**SHORT PROBLEM**
Rewrite the records from the line containing "Where should I click to: Pick" through the last line of the records, both included and requests kept, shifting every coordinate in the answers by adding 38 to it.

---- DATASET EXCERPTS

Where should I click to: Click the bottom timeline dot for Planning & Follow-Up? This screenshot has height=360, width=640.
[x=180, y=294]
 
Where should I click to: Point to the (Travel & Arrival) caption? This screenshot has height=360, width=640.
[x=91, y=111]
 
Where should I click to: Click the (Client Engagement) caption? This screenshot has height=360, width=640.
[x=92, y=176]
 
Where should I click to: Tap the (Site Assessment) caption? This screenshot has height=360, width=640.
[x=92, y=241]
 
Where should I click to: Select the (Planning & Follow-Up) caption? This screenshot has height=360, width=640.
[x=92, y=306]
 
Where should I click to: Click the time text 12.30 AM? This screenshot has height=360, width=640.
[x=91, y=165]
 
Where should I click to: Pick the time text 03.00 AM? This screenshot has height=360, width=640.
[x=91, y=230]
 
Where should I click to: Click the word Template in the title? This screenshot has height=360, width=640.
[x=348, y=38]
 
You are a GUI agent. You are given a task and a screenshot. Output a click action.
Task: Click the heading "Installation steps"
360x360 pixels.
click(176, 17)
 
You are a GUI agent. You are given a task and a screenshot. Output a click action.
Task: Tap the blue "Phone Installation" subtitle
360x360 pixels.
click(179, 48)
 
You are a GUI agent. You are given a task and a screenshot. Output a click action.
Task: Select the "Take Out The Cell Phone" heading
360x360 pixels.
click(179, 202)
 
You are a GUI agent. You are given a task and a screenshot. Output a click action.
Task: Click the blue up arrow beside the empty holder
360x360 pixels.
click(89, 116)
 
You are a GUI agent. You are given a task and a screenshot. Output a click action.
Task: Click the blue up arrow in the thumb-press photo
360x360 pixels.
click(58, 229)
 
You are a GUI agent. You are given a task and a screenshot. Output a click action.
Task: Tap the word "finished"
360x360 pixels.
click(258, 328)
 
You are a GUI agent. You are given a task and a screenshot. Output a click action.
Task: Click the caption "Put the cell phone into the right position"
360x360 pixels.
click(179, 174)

--------

**FINAL RESULT**
Where should I click to: Pick the time text 03.00 AM? This screenshot has height=360, width=640.
[x=129, y=268]
 
Where should I click to: Click the word Template in the title? This screenshot has height=360, width=640.
[x=386, y=76]
 
You are a GUI agent. You are given a task and a screenshot. Output a click action.
Task: Click the heading "Installation steps"
360x360 pixels.
click(214, 55)
 
You are a GUI agent. You are given a task and a screenshot. Output a click action.
Task: Tap the blue "Phone Installation" subtitle
360x360 pixels.
click(217, 86)
 
You are a GUI agent. You are given a task and a screenshot. Output a click action.
Task: Select the "Take Out The Cell Phone" heading
360x360 pixels.
click(217, 240)
 
You are a GUI agent. You are given a task and a screenshot. Output a click action.
Task: Click the blue up arrow beside the empty holder
360x360 pixels.
click(127, 154)
 
You are a GUI agent. You are given a task and a screenshot. Output a click action.
Task: Click the blue up arrow in the thumb-press photo
360x360 pixels.
click(96, 267)
 
You are a GUI agent. You are given a task and a screenshot. Output a click action.
Task: Tap the word "finished"
360x360 pixels.
click(296, 366)
 
You are a GUI agent. You are given a task and a screenshot. Output a click action.
Task: Click the caption "Put the cell phone into the right position"
360x360 pixels.
click(217, 212)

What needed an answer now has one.